Brandon Bennett and his family moved more than two thousand miles from Turner to the suburban town of Sherman, Texas, located just north of Dallas.
But this isn’t where the story ends. In fact, it marks a dramatic reset for Brandon.
He applied for three or four high school coaching jobs in the area, but didn’t even get a “sniff.” There is something to be said about not being from Texas, but Bennett is philosophical.
“I am an outsider from Oregon (and California), so I have got to build a network in a state where it is ‘Faith, Family, and football,’ but not always in that order.”
“I have that challenge ahead of me, and hope to land a (high school) job in 3-5 years.”
For now, Bennett will be teaching and coaching football, track and soccer to sixth, seventh, and eighth graders. But he is ok with that, considering the new sports culture he has entered.
“The middle school weight rooms and indoor training facilities here are better than those at the top high school schools in Oregon,” he confesses.
And Bennett says the Texas high school facilities are on-par with those at Oregon State University.
Even more of a shock to Bennett is how duties are assigned for the football coaches.
“Coaching football is a full-time job in Texas,” says Brandon. “Head coaches are the athletic directors; the assistant coaches teach weight training classes.”
Wow. Welcome to Texas.
Bennett does have a friend in Texas already. Former Cascade defensive coordinator Will Baldwin moved his own family to Texas last year, and finished coaching at Cascade last fall before moving to the Lone Star State himself. He lives just 15 minutes from Brandon.

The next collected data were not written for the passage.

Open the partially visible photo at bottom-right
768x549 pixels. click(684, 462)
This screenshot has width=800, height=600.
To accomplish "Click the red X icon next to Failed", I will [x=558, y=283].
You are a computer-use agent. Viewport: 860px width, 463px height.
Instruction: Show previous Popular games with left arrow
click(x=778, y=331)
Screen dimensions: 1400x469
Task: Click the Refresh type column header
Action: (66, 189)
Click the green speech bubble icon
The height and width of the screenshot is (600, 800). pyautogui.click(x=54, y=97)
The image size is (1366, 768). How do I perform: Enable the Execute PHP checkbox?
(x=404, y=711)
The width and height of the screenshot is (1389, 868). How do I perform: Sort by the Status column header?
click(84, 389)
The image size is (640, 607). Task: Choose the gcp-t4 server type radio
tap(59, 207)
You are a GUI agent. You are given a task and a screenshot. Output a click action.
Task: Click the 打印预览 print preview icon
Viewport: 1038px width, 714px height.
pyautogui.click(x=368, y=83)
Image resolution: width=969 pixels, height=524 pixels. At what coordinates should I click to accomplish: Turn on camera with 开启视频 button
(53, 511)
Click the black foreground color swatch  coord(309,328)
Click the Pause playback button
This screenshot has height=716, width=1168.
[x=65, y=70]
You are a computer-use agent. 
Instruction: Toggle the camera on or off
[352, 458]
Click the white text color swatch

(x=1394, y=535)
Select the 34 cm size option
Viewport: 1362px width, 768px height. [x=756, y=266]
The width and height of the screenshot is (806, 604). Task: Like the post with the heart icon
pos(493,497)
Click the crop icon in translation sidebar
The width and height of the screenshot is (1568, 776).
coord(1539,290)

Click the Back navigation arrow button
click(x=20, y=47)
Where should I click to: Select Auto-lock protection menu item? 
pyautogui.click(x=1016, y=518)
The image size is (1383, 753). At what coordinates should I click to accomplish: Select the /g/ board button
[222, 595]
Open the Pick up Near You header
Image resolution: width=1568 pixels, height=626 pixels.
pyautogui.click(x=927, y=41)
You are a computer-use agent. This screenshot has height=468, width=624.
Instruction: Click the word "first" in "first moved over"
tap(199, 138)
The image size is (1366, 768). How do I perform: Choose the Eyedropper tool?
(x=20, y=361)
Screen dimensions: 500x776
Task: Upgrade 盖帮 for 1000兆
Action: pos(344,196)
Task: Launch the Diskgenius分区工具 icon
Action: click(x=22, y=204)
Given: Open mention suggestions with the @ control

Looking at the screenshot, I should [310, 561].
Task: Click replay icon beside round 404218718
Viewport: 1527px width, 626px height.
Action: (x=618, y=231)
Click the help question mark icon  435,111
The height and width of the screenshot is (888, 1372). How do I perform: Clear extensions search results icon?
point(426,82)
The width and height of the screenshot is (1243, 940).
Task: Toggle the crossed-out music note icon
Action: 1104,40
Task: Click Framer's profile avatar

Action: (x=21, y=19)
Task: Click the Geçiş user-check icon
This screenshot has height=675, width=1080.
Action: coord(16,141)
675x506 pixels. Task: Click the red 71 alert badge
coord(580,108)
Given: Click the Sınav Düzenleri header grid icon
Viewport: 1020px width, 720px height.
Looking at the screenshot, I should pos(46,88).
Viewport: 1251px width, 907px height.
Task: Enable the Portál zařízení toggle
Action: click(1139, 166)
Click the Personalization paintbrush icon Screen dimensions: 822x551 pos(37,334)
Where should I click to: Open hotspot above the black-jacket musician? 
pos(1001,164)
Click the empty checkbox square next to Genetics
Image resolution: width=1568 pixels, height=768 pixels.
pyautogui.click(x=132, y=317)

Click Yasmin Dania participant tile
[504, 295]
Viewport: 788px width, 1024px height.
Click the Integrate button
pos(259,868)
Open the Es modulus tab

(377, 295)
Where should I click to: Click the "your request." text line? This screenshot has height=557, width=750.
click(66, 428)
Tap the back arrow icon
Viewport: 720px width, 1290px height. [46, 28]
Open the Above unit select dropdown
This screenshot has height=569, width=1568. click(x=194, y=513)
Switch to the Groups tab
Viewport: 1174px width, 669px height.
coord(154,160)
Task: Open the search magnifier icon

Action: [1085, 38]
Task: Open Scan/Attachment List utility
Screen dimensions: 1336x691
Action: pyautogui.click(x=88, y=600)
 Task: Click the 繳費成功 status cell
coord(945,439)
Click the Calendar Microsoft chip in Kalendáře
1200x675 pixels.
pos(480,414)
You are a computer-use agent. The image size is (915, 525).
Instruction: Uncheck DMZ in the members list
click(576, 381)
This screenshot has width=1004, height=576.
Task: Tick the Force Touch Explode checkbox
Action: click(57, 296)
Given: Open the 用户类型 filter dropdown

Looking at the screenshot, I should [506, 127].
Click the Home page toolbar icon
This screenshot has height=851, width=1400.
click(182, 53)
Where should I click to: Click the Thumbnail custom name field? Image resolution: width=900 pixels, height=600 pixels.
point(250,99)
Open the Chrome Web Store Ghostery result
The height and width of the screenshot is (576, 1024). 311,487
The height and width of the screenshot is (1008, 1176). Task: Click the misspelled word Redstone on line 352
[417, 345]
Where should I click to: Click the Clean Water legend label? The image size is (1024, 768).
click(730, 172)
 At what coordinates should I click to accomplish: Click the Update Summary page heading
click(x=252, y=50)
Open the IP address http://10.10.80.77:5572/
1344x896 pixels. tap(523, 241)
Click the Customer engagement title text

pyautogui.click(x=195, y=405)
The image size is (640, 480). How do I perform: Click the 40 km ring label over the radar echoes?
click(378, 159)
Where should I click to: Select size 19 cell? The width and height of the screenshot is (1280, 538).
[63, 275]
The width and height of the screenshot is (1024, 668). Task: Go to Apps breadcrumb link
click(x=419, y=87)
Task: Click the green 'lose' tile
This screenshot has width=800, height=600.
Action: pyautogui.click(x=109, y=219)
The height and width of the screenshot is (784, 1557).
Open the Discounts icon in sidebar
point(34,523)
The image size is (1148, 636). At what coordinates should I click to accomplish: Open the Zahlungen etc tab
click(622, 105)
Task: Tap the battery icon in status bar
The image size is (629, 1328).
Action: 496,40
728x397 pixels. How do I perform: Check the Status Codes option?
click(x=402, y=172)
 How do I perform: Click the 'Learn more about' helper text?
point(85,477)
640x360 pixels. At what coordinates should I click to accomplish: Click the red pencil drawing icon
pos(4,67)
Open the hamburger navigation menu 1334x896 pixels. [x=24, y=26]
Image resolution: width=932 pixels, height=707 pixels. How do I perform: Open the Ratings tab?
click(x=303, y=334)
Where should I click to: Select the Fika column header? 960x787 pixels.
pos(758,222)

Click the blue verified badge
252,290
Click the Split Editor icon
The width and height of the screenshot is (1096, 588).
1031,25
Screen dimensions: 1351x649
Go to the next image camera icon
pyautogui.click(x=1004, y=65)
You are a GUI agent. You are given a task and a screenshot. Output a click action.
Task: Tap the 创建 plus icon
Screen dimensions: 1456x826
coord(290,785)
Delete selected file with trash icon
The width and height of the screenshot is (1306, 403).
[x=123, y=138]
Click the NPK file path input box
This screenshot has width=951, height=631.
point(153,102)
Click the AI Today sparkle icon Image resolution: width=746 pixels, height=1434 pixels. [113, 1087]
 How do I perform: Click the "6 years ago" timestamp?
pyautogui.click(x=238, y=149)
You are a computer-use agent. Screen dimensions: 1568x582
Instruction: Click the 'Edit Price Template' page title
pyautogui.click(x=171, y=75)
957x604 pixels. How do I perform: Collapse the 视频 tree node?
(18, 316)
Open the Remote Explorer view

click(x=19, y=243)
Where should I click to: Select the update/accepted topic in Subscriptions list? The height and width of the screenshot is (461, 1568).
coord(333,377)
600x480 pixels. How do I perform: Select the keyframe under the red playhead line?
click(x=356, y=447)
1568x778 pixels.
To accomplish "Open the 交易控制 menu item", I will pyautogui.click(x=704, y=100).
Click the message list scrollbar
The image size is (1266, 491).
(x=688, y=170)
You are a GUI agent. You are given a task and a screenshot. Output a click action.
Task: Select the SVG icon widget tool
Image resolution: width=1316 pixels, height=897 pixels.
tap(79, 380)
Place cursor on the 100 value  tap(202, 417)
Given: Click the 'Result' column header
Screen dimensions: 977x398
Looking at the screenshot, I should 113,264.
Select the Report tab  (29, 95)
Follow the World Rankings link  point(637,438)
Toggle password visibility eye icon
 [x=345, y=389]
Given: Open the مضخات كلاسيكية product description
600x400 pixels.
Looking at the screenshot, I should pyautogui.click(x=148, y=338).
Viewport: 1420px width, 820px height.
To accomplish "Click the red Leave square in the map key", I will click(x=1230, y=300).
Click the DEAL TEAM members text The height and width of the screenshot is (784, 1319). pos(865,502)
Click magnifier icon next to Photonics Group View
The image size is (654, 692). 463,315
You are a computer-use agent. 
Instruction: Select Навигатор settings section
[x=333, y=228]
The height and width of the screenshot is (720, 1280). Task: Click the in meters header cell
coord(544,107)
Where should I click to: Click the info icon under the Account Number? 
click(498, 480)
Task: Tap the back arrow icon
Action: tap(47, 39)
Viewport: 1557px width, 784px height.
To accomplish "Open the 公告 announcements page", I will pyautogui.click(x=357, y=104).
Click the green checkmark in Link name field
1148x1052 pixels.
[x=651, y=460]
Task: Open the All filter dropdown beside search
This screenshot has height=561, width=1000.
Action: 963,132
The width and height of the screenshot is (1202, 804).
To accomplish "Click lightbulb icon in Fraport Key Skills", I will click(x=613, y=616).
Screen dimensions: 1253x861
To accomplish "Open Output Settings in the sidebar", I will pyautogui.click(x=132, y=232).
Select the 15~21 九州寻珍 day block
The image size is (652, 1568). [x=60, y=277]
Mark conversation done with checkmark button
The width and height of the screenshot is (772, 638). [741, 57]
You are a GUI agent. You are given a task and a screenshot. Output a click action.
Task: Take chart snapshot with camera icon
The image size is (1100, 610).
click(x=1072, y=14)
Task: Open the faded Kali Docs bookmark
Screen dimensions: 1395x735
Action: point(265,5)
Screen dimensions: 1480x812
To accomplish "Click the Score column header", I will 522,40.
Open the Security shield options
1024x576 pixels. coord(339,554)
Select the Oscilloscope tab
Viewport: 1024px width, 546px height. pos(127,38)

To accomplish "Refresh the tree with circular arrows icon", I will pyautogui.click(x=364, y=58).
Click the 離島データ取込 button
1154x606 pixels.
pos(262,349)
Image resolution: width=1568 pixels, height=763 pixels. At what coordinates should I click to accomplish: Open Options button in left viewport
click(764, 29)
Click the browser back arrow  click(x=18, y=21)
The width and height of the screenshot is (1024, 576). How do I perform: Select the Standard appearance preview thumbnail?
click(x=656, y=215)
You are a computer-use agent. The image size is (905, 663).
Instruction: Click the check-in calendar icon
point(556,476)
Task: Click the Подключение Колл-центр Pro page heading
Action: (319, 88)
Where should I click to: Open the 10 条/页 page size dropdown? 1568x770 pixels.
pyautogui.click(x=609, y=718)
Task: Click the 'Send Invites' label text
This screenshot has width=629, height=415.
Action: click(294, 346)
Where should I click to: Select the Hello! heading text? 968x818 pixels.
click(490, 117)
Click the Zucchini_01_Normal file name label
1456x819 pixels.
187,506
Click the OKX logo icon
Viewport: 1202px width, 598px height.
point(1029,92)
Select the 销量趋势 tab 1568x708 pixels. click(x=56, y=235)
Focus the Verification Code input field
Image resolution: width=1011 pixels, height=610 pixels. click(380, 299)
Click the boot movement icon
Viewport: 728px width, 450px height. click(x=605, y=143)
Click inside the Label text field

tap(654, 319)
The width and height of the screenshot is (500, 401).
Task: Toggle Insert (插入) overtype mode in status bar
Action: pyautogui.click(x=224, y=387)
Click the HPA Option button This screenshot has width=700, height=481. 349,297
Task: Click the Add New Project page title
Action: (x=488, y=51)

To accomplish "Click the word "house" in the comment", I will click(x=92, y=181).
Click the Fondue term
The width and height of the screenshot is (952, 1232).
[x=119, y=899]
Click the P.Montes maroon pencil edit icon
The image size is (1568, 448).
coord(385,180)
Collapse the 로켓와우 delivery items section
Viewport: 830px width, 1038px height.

“With the two of us down here, it doubles the odds of us landing a job.” says Bennett.
“I could get a job and he could be my defensive coordinator, or I could be his offensive coordinator. We will both build our network of contacts.”
Both men are hoping for a smaller school experience like they had at Cascade—the community feel that was so comfortable in Oregon.
This move to Texas by Bennett is a tall order for a man who has essentially set aside 15 years of coaching experience and reputation to work in a new and much larger state. Still, Brandon has no regrets, although he admits to missing his old team at times.
“I still have a love for Cascade, and have texted to check on summer workouts in Turner in the transition period.”
Bennett looks at his new Texas challenge as a great opportunity. And he says his departure—and the exit of hundreds/thousands of Oregonians to other states since the pandemic is a cautionary tale for government leaders who have seemingly forgotten about many of their citizens upset with COVID directives and/or other controversial issues like green energy and climate change policies.
“When you look at Oregon, it is easy to see that three counties (in the Portland area) and another near Eugene are dictating policy when it comes to COVID and non-metro area industries,” says Bennett bluntly.
“Rural Oregon has been neglected, and decisions about hunting, fishing, and agricultural issues are being controlled by those from the major cities. 90 to 95 percent of Oregon’s geography is being dictated to by the urban population.”
The Oregon Trail has been reversed for the moment. It is too bad that the state is losing some valuable talent elsewhere due to divisive politics.